* Set task A
In the road-trip journal entry, why did the writer pick the C'mon Inn for the stop in Missoula?
* Set task B
Pick up the road-trip journal entry right after its last sentence and keep writing it.

* Selected excerpt
************

Tuesday, September 22
I had never heard of the C’mon Inn chain before researching hotels in Montana, probably because I’d never been to Montana. Its name made me smile, and I thought its faux lodge decor would be an amusing contrast following the legitimately rustic Belton Chalet, so I decided to stay there for my stop in Missoula.
It would have been amusing, maybe, if I’d been in a different mood. But by now I was on my tenth day of being alone; I was getting lonely, I felt cranky from being sick. My room was adequate but stale, a relic of mediocre ’90s design with its polyester comforter and mottled beige wallpaper. Then there was the goofy mountain goat water feature in the center of the hotel, conjuring the desperate playfulness of a themed casino. If I were a kid, I would think it was cool until I realized I couldn’t play on it, that there was no roller coaster or sliding board. Why go to the trouble of building such a thing if it isn’t interactive?
I was in a state in which every observation exacerbated my loneliness. The world is fake and sad and not for you, proclaims the mountain goat.
Still, the early-morning breakfast scene of grown-ups in suits sitting on porch furniture and eating bad eggs around this ridiculous structure cheered me a little.
This was to be my longest day on the road, and it was also the day on which I had the least human interaction. The drive was particularly isolated, mostly through national forests. My loneliness lessened once I got on the road, though. The stuff of Earth is real.
In Idaho I felt that the quality of the daylight shifted, that the sun shone whiter and harsher there. It cast a forlorn glow on the world, like a sunny day on the beach in January. The image of a white lace curtain in the window of an old woman’s house came into my mind, also forlorn, connected with the white sunlight. I made myself remember the image because it felt meaningful in a way I couldn’t articulate and still can’t.
Early on that day, I often seemed to be driving toward a wall of very tall trees, stacked up behind each other on a mountainside. I kept trying to get a good photo of it, but the road would always curve before I had a chance (and, you know, I was driving). I hadn’t ever experienced anything like it; it was like being in a maze: a little scary, a little cozy.
I eventually entered a driving trance after realizing there might not be an opportunity for a rest stop. For most of the way no towns could be found on this stretch of Route 12, only nature, and by the time towns did start showing up I just wanted to push on and get to the hotel and rest.
But the nature was just glorious — the words “trees” and “mountains” and “rivers” feel too common to describe what I saw. It was the most beautiful drive of my life.
In my trance I found it very hard to stop to take photos, even though there were many pull-offs. But I forced myself to stop for this view, which in person was genuinely sublime.

************

* Supplied entries
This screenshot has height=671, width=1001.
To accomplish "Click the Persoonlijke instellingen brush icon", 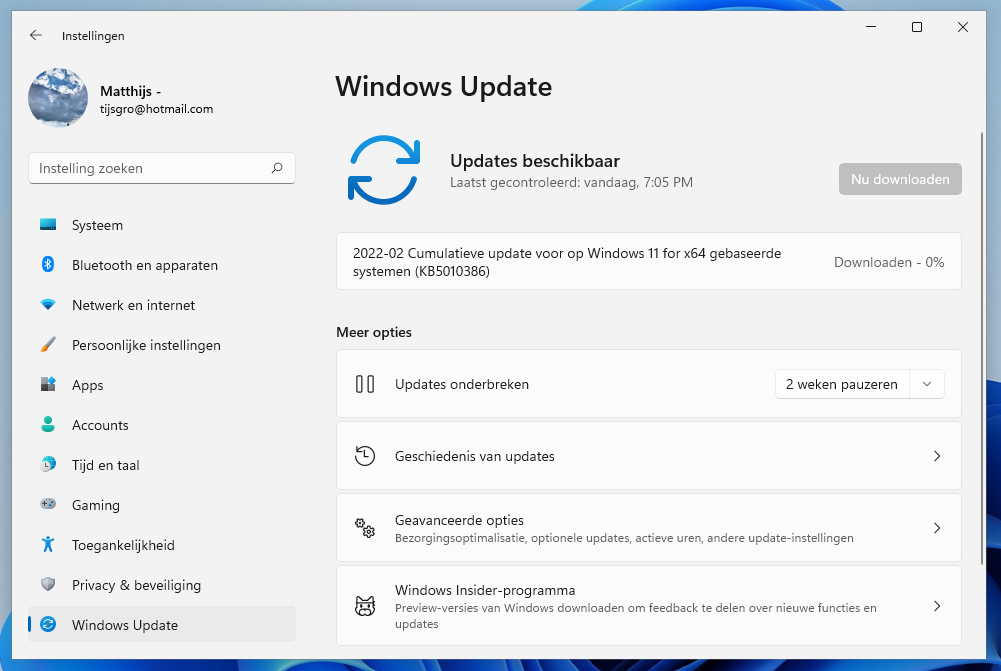I will pyautogui.click(x=48, y=345).
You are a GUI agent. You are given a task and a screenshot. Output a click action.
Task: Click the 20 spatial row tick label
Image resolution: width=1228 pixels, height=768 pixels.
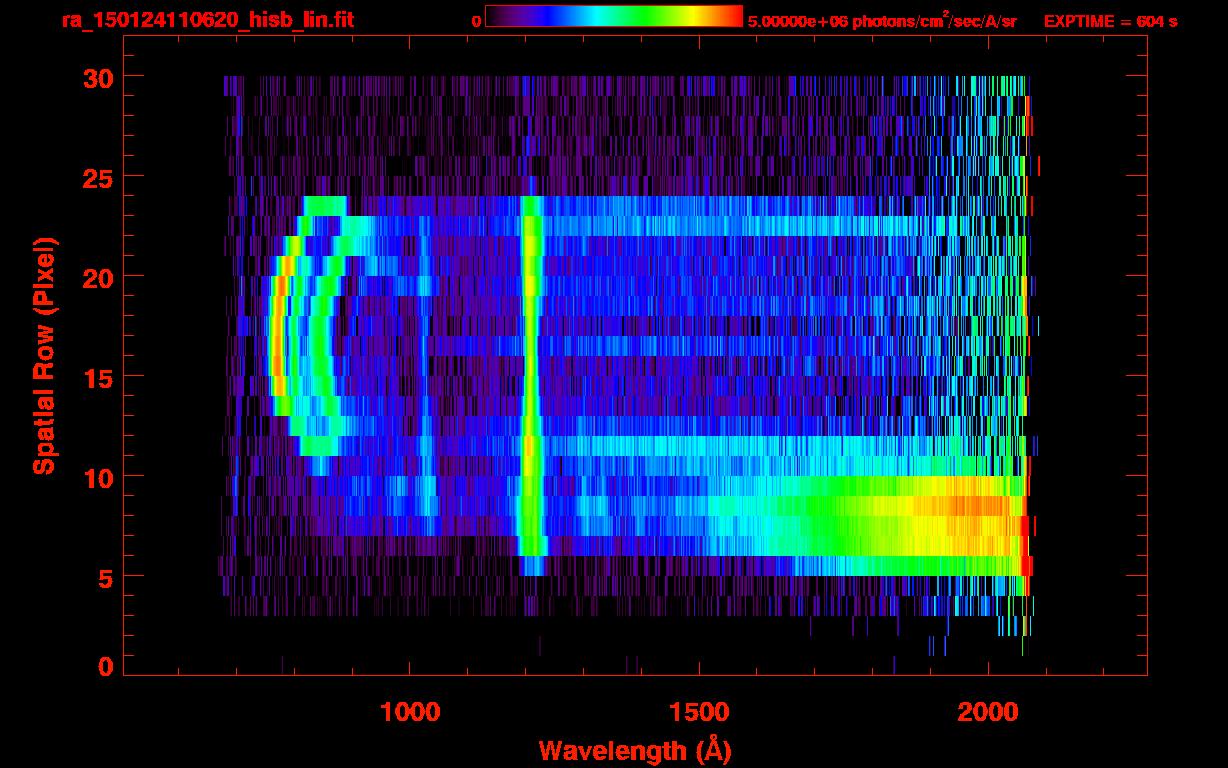click(98, 276)
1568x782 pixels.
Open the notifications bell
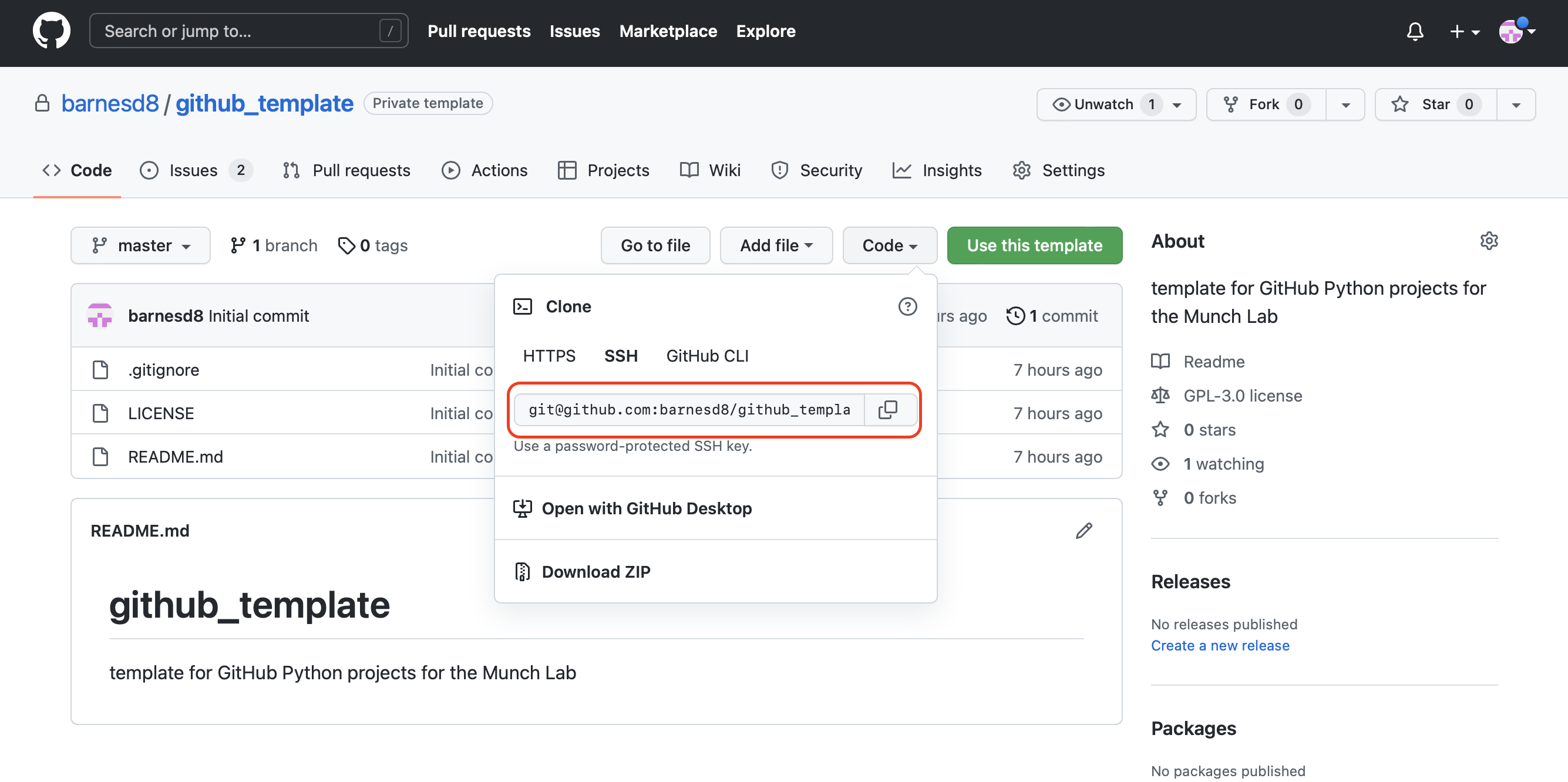[x=1415, y=31]
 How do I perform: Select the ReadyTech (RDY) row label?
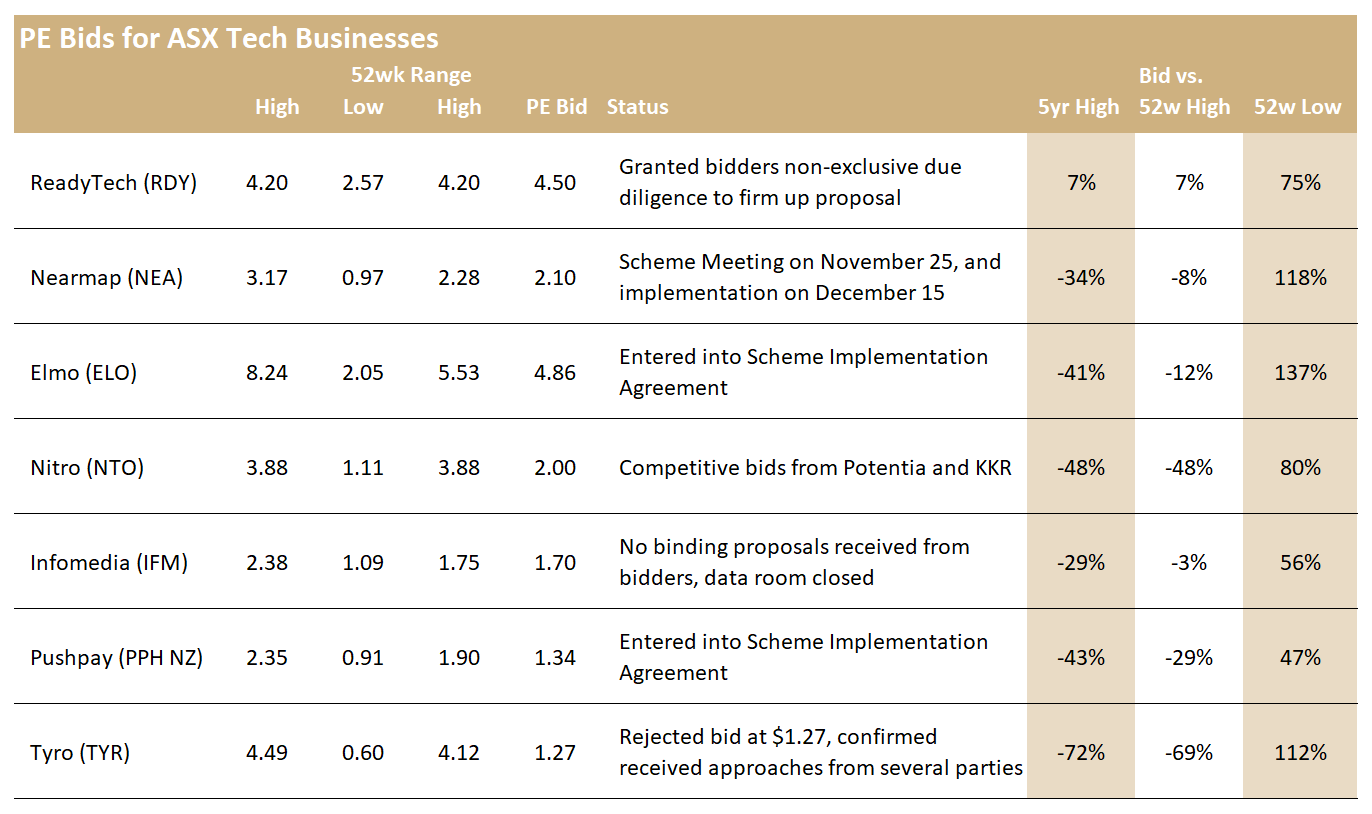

************

* Reply A
The writer liked the chain's name, which was good for a smile. The writer also expected its fake lodge decor to make a funny contrast after staying at the truly rustic Belton Chalet.

* Reply B
Some stray memories:
- I almost got into a head-on collision when someone was idiotically passing on a curve in the opposite direction. I calmly slammed on the breaks, came to a full stop, and let the guy get back into his lane.
- I spent about an hour in the Pacific Time Zone. It surprised me to cross into it and I was excited to be gaining an hour, but soon enough I was back in Mountain Time. The time warp aspect fit with the tone of the day.
- For most of the drive I couldn’t get either a radio signal or a phone signal to stream music. But the classic rock radio station around the Nez Perce Reservation, which came in for about three songs, was remarkably bad, playing squealy hard rock non-hits from the ’80s. (Of course I can’t remember any of the songs now, but I kept thinking, “This? Seriously?”)
- My hotel room, which was not nice, had the outline of work boots on the carpet from someone spraying himself down with some kind of chemical.
Riggins was a tiny but friendly-seeming tourist town whose season had just ended. Only a couple of other people were staying in my hotel. After my long day of solitude I felt inward and vaguely uneasy, and the idea of finding a restaurant and chatting with strangers seemed like too much of a strain. I had a slice of leftover pizza for dinner and watched dumb TV in bed, thinking about how soon enough I’d be watching dumb TV with Steve.
This was the westernmost point of my journey. From here on out I would be on the way back home.
Hotel Art of the Day
Idaho scenery
~24″x16″
Print of a photograph with a paintbrush Photoshop filter applied
Salmon Rapids Lodge
Hotel Art Score
4/10. The composition feels lazy. With a local landscape that invites stunning photographs, why would this be the one you choose to print? Also why blur it up with a Photoshop filter? Whatever, guys.
Art Art Score
2/10.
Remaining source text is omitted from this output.